Wednesday, April 8, 2015

Lori Greiner's Secrets to Her Entrepreneurial Success

By: Sage Lazzaro, @SageLazzaro
Observer.com, @Observer

Read the original article here.

Are you always coming up with great ideas only to stumble upon them on shelves soon after? If yes, you might have the entrepreneurial spirit deep inside you, according to Lori Greiner.

The retail expert and fierce investor on ABC’s Shark Tank dished on her tips to entrepreneurial success this morning during a Q&A at Staples on 5th Ave.

Ms. Greiner—often referred to as “The Queen of QVC” because of her show’s successful six-year run on the shopping network—has launched over 400 products and holds 120 patents in the U.S. and internationally. She has an astounding 90 percent success rate in launching new ventures, and she knows a thing or two about creating multi-million dollar businesses. These are her best tips for entrepreneurs:

Evaluate Your Idea

Is it for a mass audience or a select few? Can it be made inexpensively? Is it unique?

It’s important to understand how your product compares to what’s already out there. Unique products that solve problems do best. If your idea is brand new, you can corner the market.

“If something has a hold on the market already, you’re not going to have an easy time,” Ms. Greiner said.

Do Your Own Market Research

When Ms. Greiner was creating her first product, an earring organizer that she eventually licensed to JCPenny, she showed a prototype to women on the street to gauge their interest and see if the idea was worth pursuing.

She stresses “pounding the pavement” to see if people would buy your product and how much they’d pay for it before investing a ton of cash into the business.

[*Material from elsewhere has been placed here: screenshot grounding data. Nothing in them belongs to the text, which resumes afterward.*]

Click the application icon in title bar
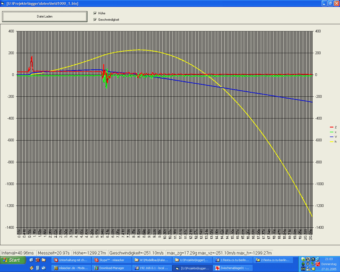 click(x=3, y=3)
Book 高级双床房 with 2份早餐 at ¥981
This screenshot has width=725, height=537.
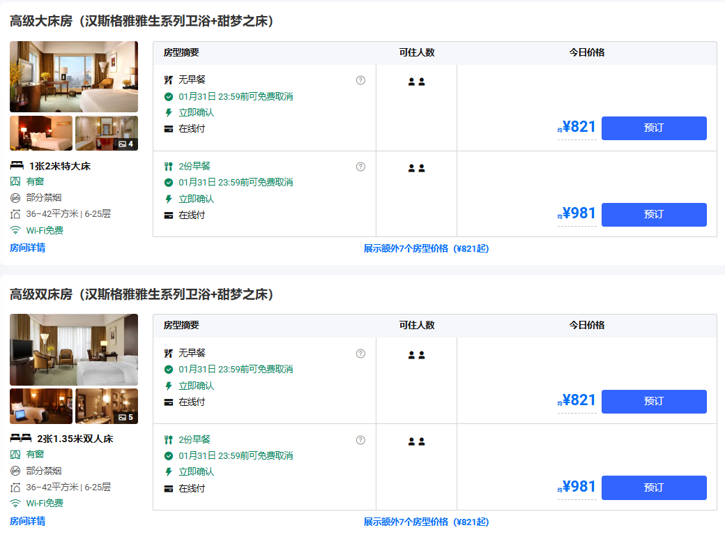point(653,487)
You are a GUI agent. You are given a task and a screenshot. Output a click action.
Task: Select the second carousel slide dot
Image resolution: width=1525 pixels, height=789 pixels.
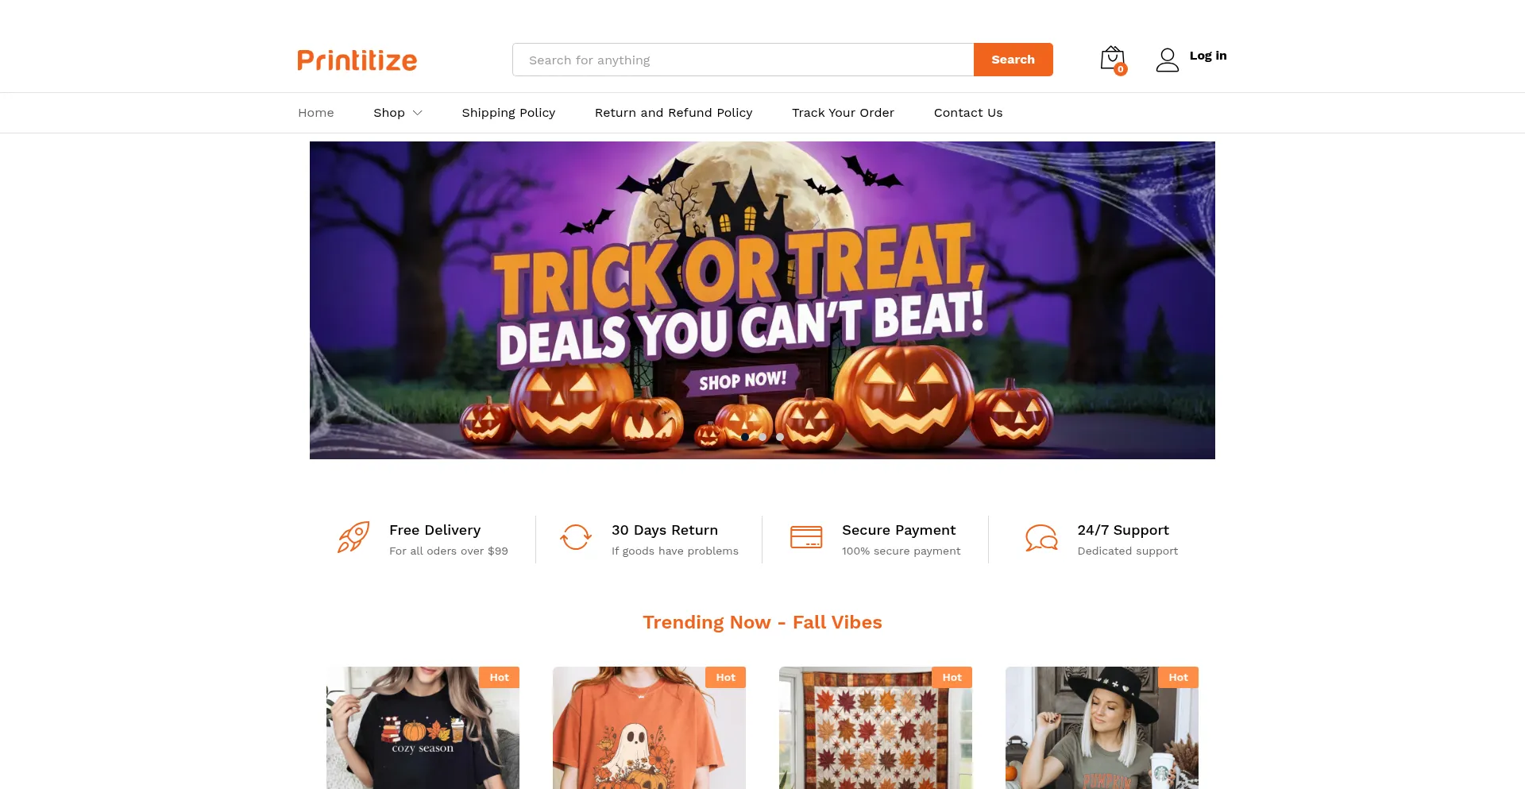pos(763,437)
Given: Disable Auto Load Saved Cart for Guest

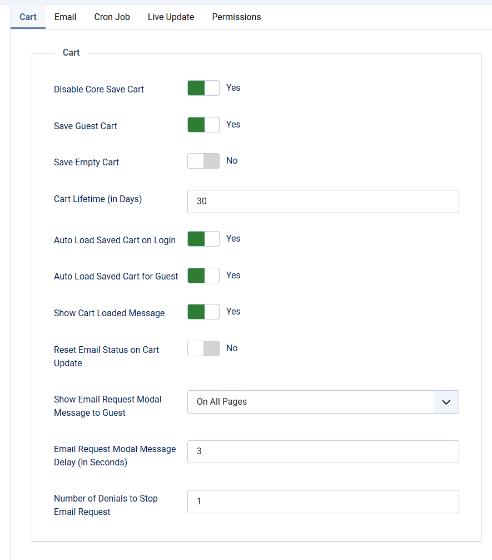Looking at the screenshot, I should pos(203,276).
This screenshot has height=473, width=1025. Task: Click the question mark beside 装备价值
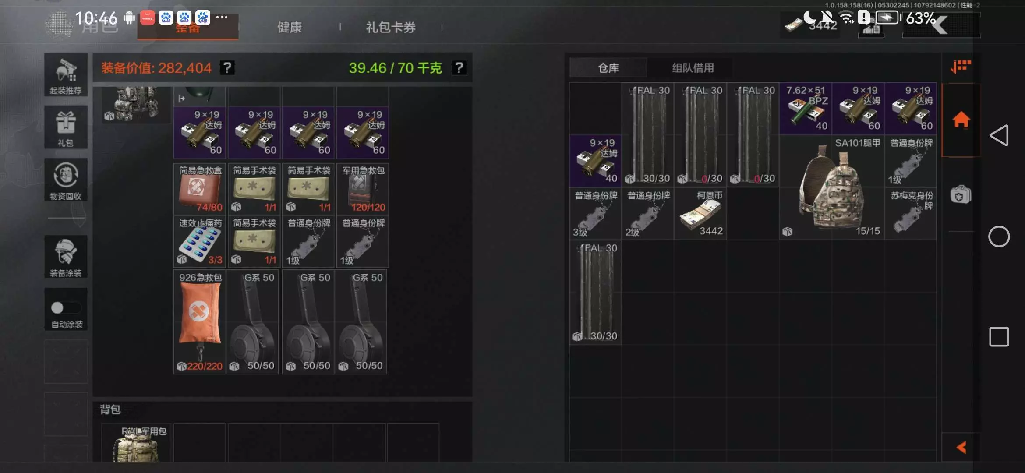[227, 68]
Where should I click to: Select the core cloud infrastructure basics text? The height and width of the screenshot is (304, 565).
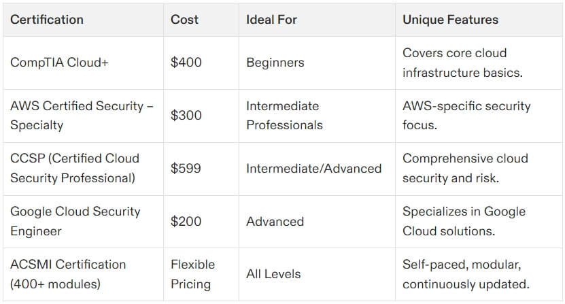tap(462, 63)
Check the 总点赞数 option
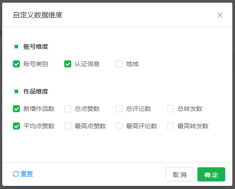Image resolution: width=235 pixels, height=189 pixels. tap(68, 109)
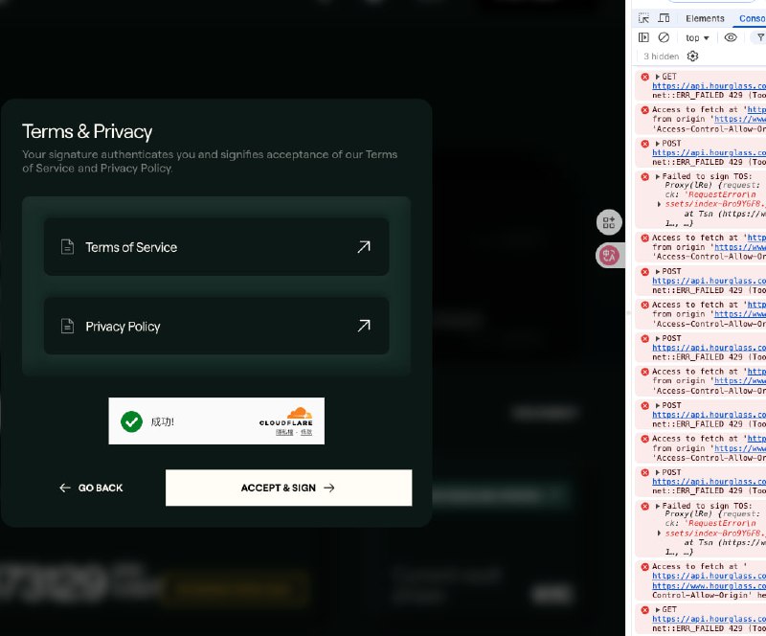
Task: Open Terms of Service via arrow icon
Action: (x=364, y=247)
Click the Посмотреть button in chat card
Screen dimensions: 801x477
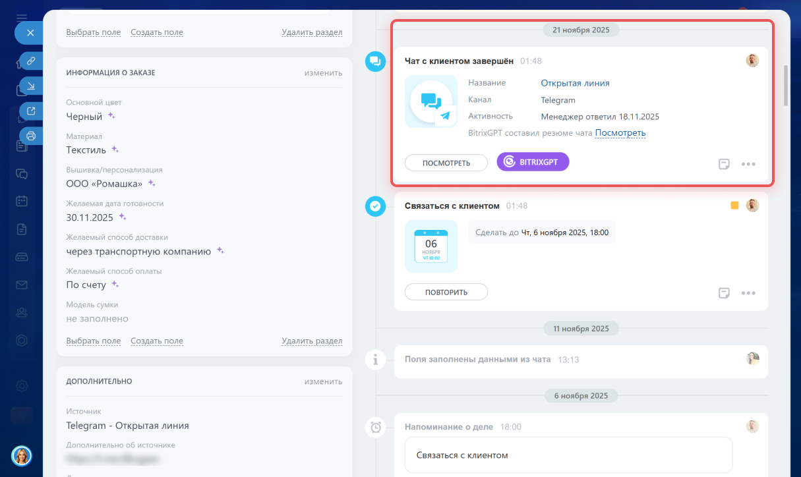click(x=446, y=163)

And definitely do not do this over the Internet, she warns, or else your idea could easily spread like wildfire and get knocked off while you’re only in stage one.

“Everyone thinks they have the best idea and that everyone will buy it,” Ms. Greiner said. “I think you have to think of your business idea or product idea, ‘Is it something people need and want, something people truly need and want?'”
lori greiner packaging

Packaging, Packaging, Packaging

If your idea is a product with a future in retail, packaging is key. Consumers need to instantly gravitate to it, pick it up and be able to tell what it is and why they should buy it.

“My entrepreneurs know,” she said. “We go through a lot of packaging until it’s perfect.”

Don’t Overspend and Do All of the Hard Work Yourself

Ms. Greiner says to “stay lean and mean.”

Don’t rent out a fancy office. Don’t fill up a warehouse with inventory you can’t sell. And definitely don’t hire employees until you absolutely need them to keep up with business. Doing so will eat up your capital, and employees won’t be running as quickly as they should to get your business off the ground.

“No one will run your business like you do,” she said.

Hold On to That Equity In the Beginning

Desperate for cash, too many entrepreneurs make the mistake of giving up 40 percent of their business to their uncle for $10,000 a month in. Ms. Greiner’s advice is to hold out and figure out another way.

“You will regret it down the road,” she said.

It’s not worth it even for that small amount of cash you think you need, and be especially wary when borrowing from friends and family. They usually want their money back, and when you’re risking it all in a business venture, you can’t be sure it will survive.